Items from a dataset
>>>
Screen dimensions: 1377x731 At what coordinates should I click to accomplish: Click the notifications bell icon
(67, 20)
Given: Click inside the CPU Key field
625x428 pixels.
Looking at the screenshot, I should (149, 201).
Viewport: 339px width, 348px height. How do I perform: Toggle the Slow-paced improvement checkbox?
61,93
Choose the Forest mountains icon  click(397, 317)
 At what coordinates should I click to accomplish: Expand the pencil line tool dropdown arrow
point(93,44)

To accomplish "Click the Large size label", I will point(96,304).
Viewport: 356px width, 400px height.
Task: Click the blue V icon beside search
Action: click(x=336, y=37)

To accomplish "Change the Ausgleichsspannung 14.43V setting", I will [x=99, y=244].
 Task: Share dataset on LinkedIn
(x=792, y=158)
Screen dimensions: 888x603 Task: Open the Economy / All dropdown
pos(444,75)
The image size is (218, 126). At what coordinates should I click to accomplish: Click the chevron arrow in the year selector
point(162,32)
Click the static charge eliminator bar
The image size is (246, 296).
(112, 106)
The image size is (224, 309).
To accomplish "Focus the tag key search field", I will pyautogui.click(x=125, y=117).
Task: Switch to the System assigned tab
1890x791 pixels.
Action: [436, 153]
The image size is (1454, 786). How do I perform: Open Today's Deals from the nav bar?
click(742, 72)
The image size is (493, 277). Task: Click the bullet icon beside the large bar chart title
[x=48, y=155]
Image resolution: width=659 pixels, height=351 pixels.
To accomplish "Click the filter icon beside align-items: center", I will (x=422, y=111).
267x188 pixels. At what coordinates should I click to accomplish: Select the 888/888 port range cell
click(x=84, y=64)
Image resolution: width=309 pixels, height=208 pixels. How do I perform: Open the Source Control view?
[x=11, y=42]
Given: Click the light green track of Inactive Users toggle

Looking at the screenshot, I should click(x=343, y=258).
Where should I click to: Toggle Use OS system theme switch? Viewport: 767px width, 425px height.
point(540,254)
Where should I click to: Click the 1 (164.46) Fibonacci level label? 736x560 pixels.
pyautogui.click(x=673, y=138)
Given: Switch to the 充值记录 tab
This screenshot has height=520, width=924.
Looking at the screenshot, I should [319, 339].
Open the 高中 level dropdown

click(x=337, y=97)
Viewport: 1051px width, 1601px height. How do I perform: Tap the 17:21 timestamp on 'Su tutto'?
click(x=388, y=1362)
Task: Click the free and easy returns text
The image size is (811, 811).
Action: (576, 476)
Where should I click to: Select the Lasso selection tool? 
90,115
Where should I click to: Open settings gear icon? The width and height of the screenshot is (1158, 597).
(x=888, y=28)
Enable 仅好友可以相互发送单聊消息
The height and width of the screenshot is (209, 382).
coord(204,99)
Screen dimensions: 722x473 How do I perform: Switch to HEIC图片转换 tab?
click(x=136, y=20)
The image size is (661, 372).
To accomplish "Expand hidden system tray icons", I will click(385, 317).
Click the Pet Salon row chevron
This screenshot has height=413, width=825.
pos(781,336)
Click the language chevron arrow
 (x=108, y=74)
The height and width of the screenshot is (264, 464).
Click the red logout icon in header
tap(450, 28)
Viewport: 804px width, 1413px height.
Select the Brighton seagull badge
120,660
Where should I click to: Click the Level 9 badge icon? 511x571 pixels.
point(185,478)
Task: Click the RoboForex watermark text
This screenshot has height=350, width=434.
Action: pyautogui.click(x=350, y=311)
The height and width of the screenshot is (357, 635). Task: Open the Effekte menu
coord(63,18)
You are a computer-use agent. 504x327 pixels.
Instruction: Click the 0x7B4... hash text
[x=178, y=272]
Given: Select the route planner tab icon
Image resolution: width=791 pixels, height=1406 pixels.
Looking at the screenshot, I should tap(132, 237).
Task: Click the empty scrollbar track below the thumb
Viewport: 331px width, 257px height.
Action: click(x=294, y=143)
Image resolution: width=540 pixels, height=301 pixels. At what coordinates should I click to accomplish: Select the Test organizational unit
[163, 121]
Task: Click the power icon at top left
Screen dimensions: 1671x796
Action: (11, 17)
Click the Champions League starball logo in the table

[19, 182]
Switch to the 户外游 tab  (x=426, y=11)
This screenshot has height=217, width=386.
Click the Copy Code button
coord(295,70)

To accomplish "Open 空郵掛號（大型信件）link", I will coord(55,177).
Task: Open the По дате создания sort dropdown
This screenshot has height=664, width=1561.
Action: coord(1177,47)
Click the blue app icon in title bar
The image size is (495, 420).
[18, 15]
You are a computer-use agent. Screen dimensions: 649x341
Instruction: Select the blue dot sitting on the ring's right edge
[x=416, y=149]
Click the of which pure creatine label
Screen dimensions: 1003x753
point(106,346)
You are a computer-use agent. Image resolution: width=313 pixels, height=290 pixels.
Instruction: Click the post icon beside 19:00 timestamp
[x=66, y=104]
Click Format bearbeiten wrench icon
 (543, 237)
<<<
> Assignment
Take the line holding "Viewport: 804px width, 1413px height." and the lines after it through the end of the entries. Retype them exactly and add nothing.

> Output
Viewport: 804px width, 1413px height.
Select the Brighton seagull badge
120,660
Where should I click to: Click the Level 9 badge icon? 511x571 pixels.
point(185,478)
Task: Click the RoboForex watermark text
This screenshot has height=350, width=434.
Action: pyautogui.click(x=350, y=311)
The height and width of the screenshot is (357, 635). Task: Open the Effekte menu
coord(63,18)
You are a computer-use agent. 504x327 pixels.
Instruction: Click the 0x7B4... hash text
[x=178, y=272]
Given: Select the route planner tab icon
Image resolution: width=791 pixels, height=1406 pixels.
Looking at the screenshot, I should tap(132, 237).
Task: Click the empty scrollbar track below the thumb
Viewport: 331px width, 257px height.
Action: click(x=294, y=143)
Image resolution: width=540 pixels, height=301 pixels. At what coordinates should I click to accomplish: Select the Test organizational unit
[163, 121]
Task: Click the power icon at top left
Screen dimensions: 1671x796
Action: (11, 17)
Click the Champions League starball logo in the table

[19, 182]
Switch to the 户外游 tab  (x=426, y=11)
This screenshot has height=217, width=386.
Click the Copy Code button
coord(295,70)

To accomplish "Open 空郵掛號（大型信件）link", I will coord(55,177).
Task: Open the По дате создания sort dropdown
This screenshot has height=664, width=1561.
Action: coord(1177,47)
Click the blue app icon in title bar
The image size is (495, 420).
[18, 15]
You are a computer-use agent. Screen dimensions: 649x341
Instruction: Select the blue dot sitting on the ring's right edge
[x=416, y=149]
Click the of which pure creatine label
Screen dimensions: 1003x753
point(106,346)
You are a computer-use agent. Image resolution: width=313 pixels, height=290 pixels.
Instruction: Click the post icon beside 19:00 timestamp
[x=66, y=104]
Click Format bearbeiten wrench icon
 (543, 237)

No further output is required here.